Gamasutra: The Art & Business of Making Gamesspacer
Image Compression with Vector Quantization

Printer-Friendly VersionPrinter-Friendly Version
View All     RSS
April 23, 2014
arrowPress Releases
April 23, 2014
PR Newswire
View All





If you enjoy reading this site, you might also want to check out these UBM TechWeb sites:


 
Image Compression with Vector Quantization

April 16, 2001 Article Start Page 1 of 3 Next
 

The famous Moore's law, which states in rough terms that every 18 months the speed of computers doubles, has an evil twin: every 18 months software becomes twice as slow. A similar relationship can be formulated for RAM and game data: no matter how big the memory budget of your next-generation game may seem, your art team can probably fill it up faster than you can say "disk thrashing." The appetite for art megabytes grows faster than the publisher's willingness to raise the minimum platform requirements.

Until we start seeing games with a serious amount of geometry, the greatest slice of the memory pie will belong to textures. Nobody wants to ship a game with small, blurry, obviously tiling textures—and it's up to the programmers to alleviate texture limitations. The hundreds of megabytes of stuff coming from the art quarters must be compressed.

Conventional image-compression algorithms are not very well suited to the specific requirements of art storage in games. They are designed for relatively fast compression, which is not an issue, since art assets are preprocessed offline; their decompression speed leaves much to be desired. Also, it is usually hard to access a specific portion of the image.

For fixed textures used in hardware-rendered games, the texture compression schemes such as DXTn present a solution; however, for supporting older hardware, for (gasp!) software renderers, and doing more complicated stuff with textures they aren't perfect.
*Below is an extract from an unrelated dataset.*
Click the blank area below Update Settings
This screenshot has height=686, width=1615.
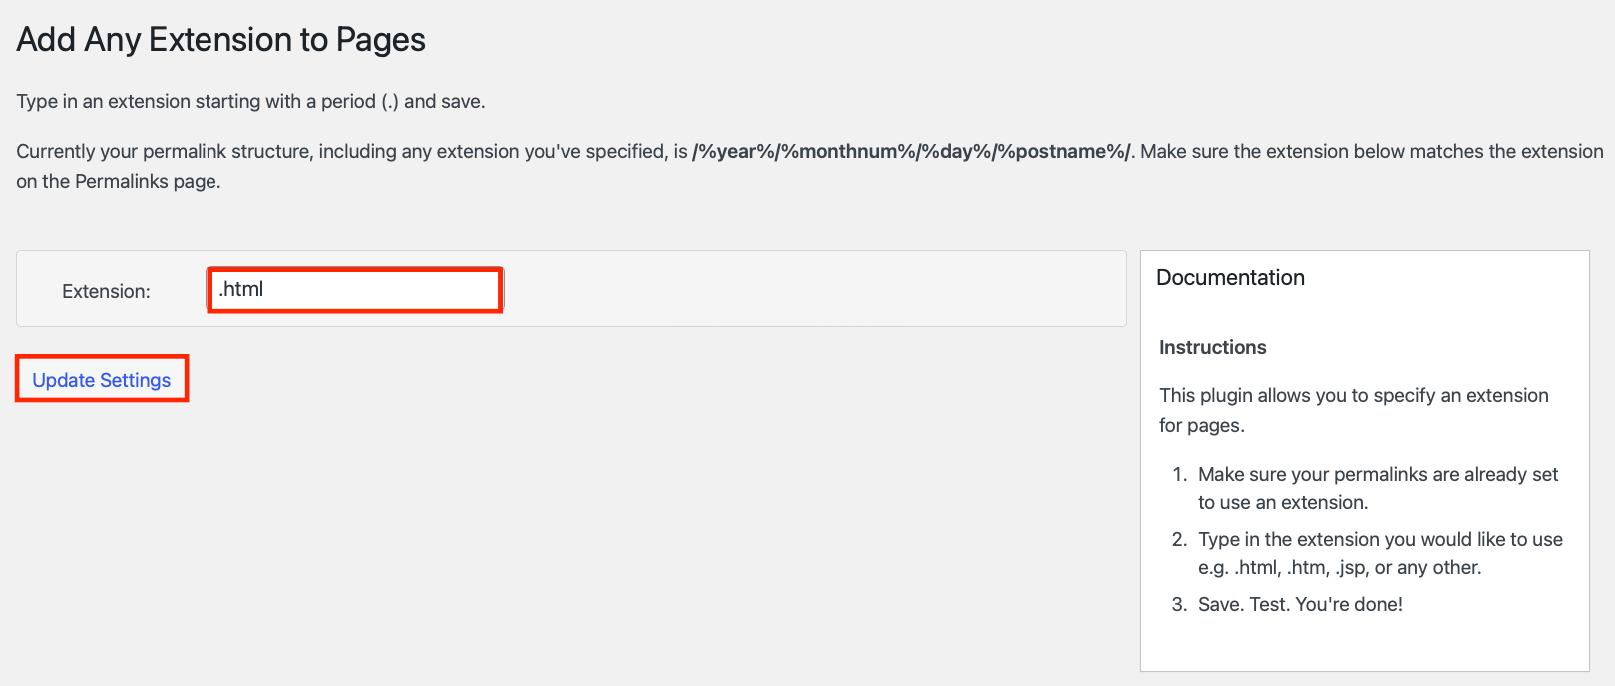(500, 500)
Sure, you could decompress DXTn in software and process it, but those formats aren't really meant for this—it would probably be quite slow. There is a better solution in terms of both decompression speed and image quality.
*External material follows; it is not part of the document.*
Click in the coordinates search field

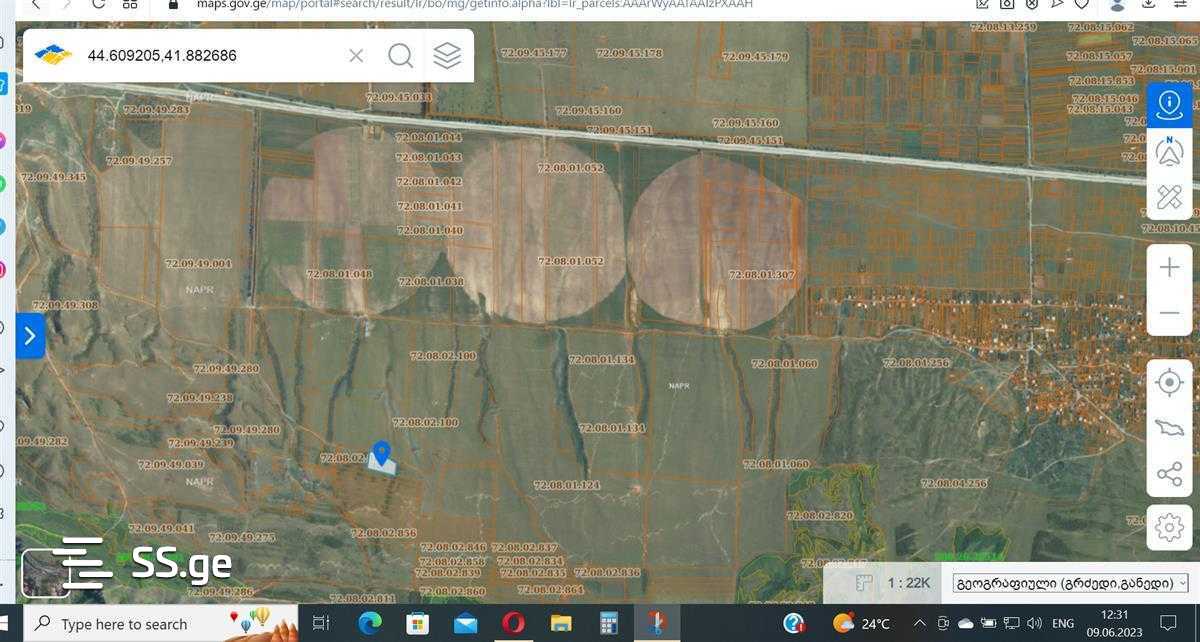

Image-compression algorithms based on vector quantization (VQ) techniques have been researched for years. Recently, such algorithms have been implemented in hardware by several graphics chip vendors. Unlike DXTn, VQ decompression is as easy to do in software as it is in hardware, and might be just what you need to slash the memory requirements of your project in half.

This article provides an introduction to the field of VQ, presents two algorithms for performing VQ, and goes into the details of a successful real-world application for VQ texture compression.
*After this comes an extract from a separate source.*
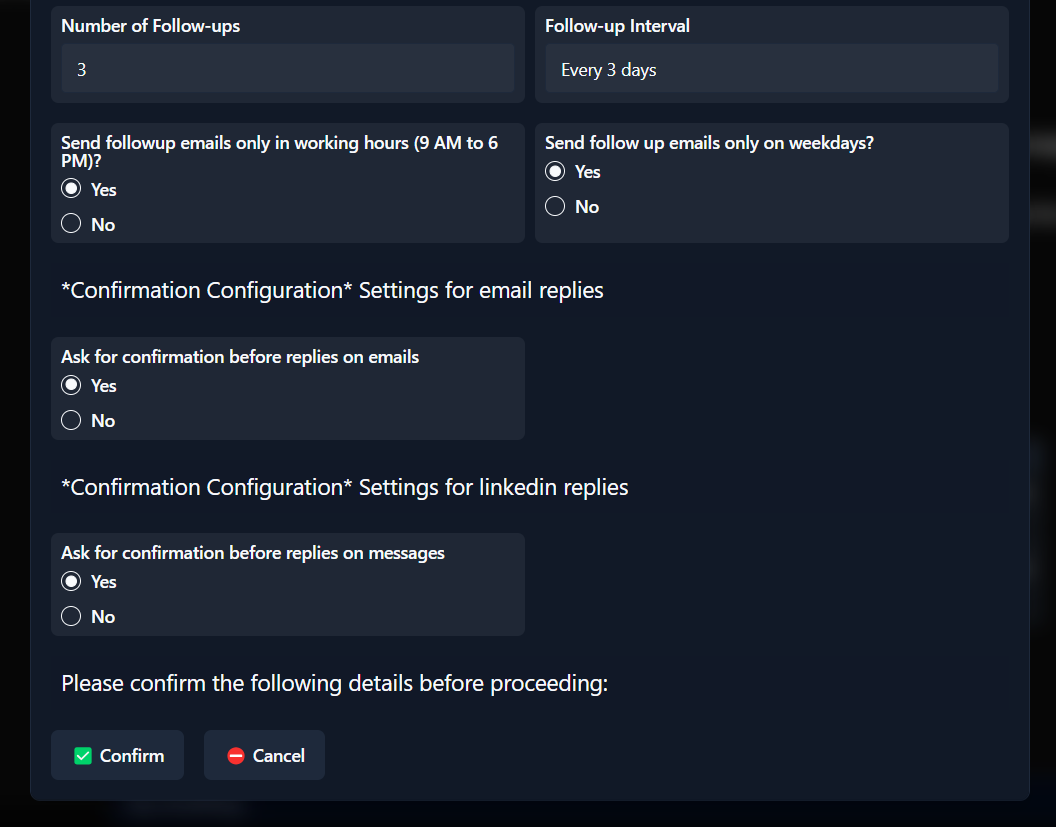This screenshot has width=1056, height=827.
Task: Click "Ask for confirmation before replies on emails" label
Action: click(x=240, y=356)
What Is Vector Quantization?

Strictly speaking, quantization is the procedure of approximating continuous with discrete values; in practice, the input values to the quantization procedure are often also discrete, but with a much finer resolution than that of the output values. The goal of quantization usually is to produce a more compact representation of the data while maintaining its usefulness for a certain purpose. For example, to store color intensities you can quantize floating-point values in the range [0.0, 1.0] to integer values in the range 0-255, representing them with 8 bits, which is considered a sufficient resolution for many applications dealing with color. In this example, the spacing of possible values is the same over the entire discrete set, so we speak of uniform quantization; often, a nonuniform spacing is more appropriate when better resolution is needed over some parts of the range of values. Floating-point number representation is an example of nonuniform quantization—you have the as many possible FP values between 0.1 and 1 as you have between 10 and 100.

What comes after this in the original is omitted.